Poursuivre un but. Apprendre la langue d’un pays se révèle d’autant plus facile et agréable que l’on vit sur place, que l’on connaît des personnes qui la parlent, que l’on apprécie la culture, que l’on s’en sert pour les affaires ou que l’on s’y rend en vacances. Consacrez votre temps et vos efforts à un code ou à une IA qui vous intéresse !
Tenter beaucoup. L’IA a le mérite de réagir vite. Elle répond souvent en quelques secondes et permet l’erreur. Si un prestataire externe qui facture à la journée prend trois jours à vous revenir après chaque demande, mieux vaux réfléchir avant chaque requête. Avec l’IA… demandez avant de réfléchir !
Apprendre la base. On peut savoir lire et écrire le coréen en moins d’une heure (si si, renseignez-vous sur le Hangul !). 500 mots de vocabulaire et quelques formules grammaticales suffisent à se faire comprendre dans presque toutes les langues. De même, une poignée de commandes et de principes permettent en général de bien maîtriser un outil. Trouvez-les !
Identifier des experts. Un livre. Un site spécialisé. Quelqu’un qui sait déjà faire… on trouve de tout sur Internet. Renseignez-vous quant aux personnes de référence du domaine et profitez-en pour vous asseoir sur les épaules de géants !

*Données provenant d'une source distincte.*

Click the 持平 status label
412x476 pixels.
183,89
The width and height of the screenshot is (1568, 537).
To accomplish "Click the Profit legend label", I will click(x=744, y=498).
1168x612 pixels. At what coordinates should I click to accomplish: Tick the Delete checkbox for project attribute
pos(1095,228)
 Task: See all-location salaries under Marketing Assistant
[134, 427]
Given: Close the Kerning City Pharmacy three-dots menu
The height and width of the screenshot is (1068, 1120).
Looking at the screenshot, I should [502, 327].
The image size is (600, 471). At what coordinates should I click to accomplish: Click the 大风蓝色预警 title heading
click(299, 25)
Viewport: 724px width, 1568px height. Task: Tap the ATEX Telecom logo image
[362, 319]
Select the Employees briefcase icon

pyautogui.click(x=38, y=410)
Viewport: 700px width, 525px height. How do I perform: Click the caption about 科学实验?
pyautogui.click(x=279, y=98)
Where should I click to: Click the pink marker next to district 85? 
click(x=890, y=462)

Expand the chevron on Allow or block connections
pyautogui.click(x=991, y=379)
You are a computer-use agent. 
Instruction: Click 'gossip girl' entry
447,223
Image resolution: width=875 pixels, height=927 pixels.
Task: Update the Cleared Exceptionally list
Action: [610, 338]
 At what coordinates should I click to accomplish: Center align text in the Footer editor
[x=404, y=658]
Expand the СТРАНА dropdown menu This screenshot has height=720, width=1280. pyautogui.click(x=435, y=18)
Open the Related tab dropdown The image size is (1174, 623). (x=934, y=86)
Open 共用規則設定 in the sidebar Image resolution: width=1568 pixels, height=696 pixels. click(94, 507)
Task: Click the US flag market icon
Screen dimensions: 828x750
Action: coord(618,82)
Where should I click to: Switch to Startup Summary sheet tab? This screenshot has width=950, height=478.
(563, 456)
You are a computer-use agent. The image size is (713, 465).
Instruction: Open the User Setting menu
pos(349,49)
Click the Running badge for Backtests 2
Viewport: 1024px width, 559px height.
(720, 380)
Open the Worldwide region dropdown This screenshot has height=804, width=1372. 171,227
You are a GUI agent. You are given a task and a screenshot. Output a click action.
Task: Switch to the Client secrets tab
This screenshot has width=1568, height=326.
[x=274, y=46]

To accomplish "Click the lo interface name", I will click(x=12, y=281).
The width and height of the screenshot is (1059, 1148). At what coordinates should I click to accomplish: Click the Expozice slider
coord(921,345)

Développer sa culture générale. Midjourney réalise de très belles photos à la manière de Robert Doisneau ou en daguerréotype. Encore faut-il connaître Robert Doisneau, le daguerréotype et avoir l’idée de le demander. Acquerrez donc une encyclopédie de la photographie !
Choisir entre maximizer et satisfier. On peut obtenir un résultat acceptable en quelques secondes avec l’aide d’une IA. Ou on peut passer des semaines à affiner une œuvre. Tout comme on peut esquisser un dessin en quelques secondes au crayon ou s’acharner des mois sur un tableau. Souhaitez-vous réaliser une esquisse ou un chef-d’œuvre ? À vous de voir !
Le chemin de l’humain
Finalement, le latin me fut très utile… pour apprendre l’espagnol ! J’ai remarqué un jour que la conjugaison s’avérait parfaitement identique dans les deux langues. Cela m’a motivé à partir à Valencia pour m’intéresser à une nouvelle culture. Un chemin mène toujours quelque part. Apprenez donc à coder dans au moins un langage informatique… et dans beaucoup de no code ! Cela servira.
Sans oublier d’apprendre l’humain… il ne fonctionne pas comme les IA ! Un collègue n’exécutera pas nécessairement ce que vous lui demandez, pas toujours rapidement, n’aura pas la même patience qu’une machine face aux tâtonnements répétés, ne fera pas toujours l’effort de lire vos instructions jusqu’au bout… En revanche, il ou elle pourra tenter de vous comprendre, anticiper vos demandes et faire preuve de créativité.
Alors, en plus du latin et du code… et si vous approfondissiez vos bases de management humain ? Dans un univers de technologie effrénée, les humanités restent d’actualité.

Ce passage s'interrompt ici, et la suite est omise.